§ **What needs to be done**: Rewrite the records below, changing every "pencil" to "pen" and leaving everything else unchanged.

§ **Recorded data**:
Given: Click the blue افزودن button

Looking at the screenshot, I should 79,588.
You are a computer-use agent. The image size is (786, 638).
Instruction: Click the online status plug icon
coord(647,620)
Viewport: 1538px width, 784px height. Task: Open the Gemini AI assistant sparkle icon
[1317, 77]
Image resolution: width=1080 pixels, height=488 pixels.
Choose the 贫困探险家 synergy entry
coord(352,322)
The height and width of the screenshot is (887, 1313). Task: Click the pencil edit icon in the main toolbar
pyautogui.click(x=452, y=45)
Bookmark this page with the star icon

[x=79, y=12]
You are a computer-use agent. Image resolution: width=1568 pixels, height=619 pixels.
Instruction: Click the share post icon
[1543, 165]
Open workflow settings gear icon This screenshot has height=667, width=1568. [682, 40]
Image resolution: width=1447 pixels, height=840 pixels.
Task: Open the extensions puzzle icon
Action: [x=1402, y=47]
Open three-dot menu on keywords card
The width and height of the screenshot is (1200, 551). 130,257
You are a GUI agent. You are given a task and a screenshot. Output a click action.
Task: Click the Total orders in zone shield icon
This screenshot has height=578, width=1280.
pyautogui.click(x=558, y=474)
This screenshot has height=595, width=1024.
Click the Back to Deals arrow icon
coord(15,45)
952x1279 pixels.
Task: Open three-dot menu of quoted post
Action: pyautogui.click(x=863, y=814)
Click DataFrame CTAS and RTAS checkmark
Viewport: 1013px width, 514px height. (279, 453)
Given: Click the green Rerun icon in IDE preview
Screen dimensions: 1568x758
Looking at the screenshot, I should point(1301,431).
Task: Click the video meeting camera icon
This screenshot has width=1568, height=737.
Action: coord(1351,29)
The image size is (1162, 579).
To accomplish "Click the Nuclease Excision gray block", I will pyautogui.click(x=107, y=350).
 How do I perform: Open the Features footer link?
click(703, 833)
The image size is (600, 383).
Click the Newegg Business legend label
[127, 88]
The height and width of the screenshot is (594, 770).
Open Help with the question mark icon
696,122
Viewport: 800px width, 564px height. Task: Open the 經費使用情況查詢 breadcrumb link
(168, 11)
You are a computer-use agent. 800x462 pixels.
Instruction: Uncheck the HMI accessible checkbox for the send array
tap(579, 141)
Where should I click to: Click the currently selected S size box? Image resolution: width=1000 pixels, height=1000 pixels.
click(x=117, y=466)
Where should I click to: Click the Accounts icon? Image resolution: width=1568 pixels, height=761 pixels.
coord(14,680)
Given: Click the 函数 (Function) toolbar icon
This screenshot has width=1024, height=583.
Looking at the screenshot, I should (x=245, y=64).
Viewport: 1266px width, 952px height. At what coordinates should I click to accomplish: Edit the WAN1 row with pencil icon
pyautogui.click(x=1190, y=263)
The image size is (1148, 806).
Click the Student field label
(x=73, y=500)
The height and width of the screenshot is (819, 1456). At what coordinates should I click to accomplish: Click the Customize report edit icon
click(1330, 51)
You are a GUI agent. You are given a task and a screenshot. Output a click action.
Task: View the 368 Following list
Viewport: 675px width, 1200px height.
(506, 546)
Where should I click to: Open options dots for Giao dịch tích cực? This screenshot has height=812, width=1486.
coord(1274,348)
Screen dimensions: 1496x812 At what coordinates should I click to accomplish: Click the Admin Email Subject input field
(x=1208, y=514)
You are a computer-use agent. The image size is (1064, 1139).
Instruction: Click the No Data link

§ **Solution for this exercise**:
Given: Click the blue افزودن button

Looking at the screenshot, I should 79,588.
You are a computer-use agent. The image size is (786, 638).
Instruction: Click the online status plug icon
coord(647,620)
Viewport: 1538px width, 784px height. Task: Open the Gemini AI assistant sparkle icon
[1317, 77]
Image resolution: width=1080 pixels, height=488 pixels.
Choose the 贫困探险家 synergy entry
coord(352,322)
The height and width of the screenshot is (887, 1313). Task: Click the pen edit icon in the main toolbar
pyautogui.click(x=452, y=45)
Bookmark this page with the star icon

[x=79, y=12]
You are a computer-use agent. Image resolution: width=1568 pixels, height=619 pixels.
Instruction: Click the share post icon
[1543, 165]
Open workflow settings gear icon This screenshot has height=667, width=1568. [682, 40]
Image resolution: width=1447 pixels, height=840 pixels.
Task: Open the extensions puzzle icon
Action: [x=1402, y=47]
Open three-dot menu on keywords card
The width and height of the screenshot is (1200, 551). 130,257
You are a GUI agent. You are given a task and a screenshot. Output a click action.
Task: Click the Total orders in zone shield icon
This screenshot has height=578, width=1280.
pyautogui.click(x=558, y=474)
This screenshot has height=595, width=1024.
Click the Back to Deals arrow icon
coord(15,45)
952x1279 pixels.
Task: Open three-dot menu of quoted post
Action: pyautogui.click(x=863, y=814)
Click DataFrame CTAS and RTAS checkmark
Viewport: 1013px width, 514px height. (279, 453)
Given: Click the green Rerun icon in IDE preview
Screen dimensions: 1568x758
Looking at the screenshot, I should point(1301,431).
Task: Click the video meeting camera icon
This screenshot has width=1568, height=737.
Action: coord(1351,29)
The image size is (1162, 579).
To accomplish "Click the Nuclease Excision gray block", I will pyautogui.click(x=107, y=350).
 How do I perform: Open the Features footer link?
click(703, 833)
The image size is (600, 383).
Click the Newegg Business legend label
[127, 88]
The height and width of the screenshot is (594, 770).
Open Help with the question mark icon
696,122
Viewport: 800px width, 564px height. Task: Open the 經費使用情況查詢 breadcrumb link
(168, 11)
You are a computer-use agent. 800x462 pixels.
Instruction: Uncheck the HMI accessible checkbox for the send array
tap(579, 141)
Where should I click to: Click the currently selected S size box? Image resolution: width=1000 pixels, height=1000 pixels.
click(x=117, y=466)
Where should I click to: Click the Accounts icon? Image resolution: width=1568 pixels, height=761 pixels.
coord(14,680)
Given: Click the 函数 (Function) toolbar icon
This screenshot has width=1024, height=583.
Looking at the screenshot, I should (x=245, y=64).
Viewport: 1266px width, 952px height. At what coordinates should I click to accomplish: Edit the WAN1 row with pen icon
pyautogui.click(x=1190, y=263)
The image size is (1148, 806).
Click the Student field label
(x=73, y=500)
The height and width of the screenshot is (819, 1456). At what coordinates should I click to accomplish: Click the Customize report edit icon
click(1330, 51)
You are a GUI agent. You are given a task and a screenshot. Output a click action.
Task: View the 368 Following list
Viewport: 675px width, 1200px height.
(506, 546)
Where should I click to: Open options dots for Giao dịch tích cực? This screenshot has height=812, width=1486.
coord(1274,348)
Screen dimensions: 1496x812 At what coordinates should I click to accomplish: Click the Admin Email Subject input field
(x=1208, y=514)
You are a computer-use agent. The image size is (1064, 1139).
Instruction: Click the No Data link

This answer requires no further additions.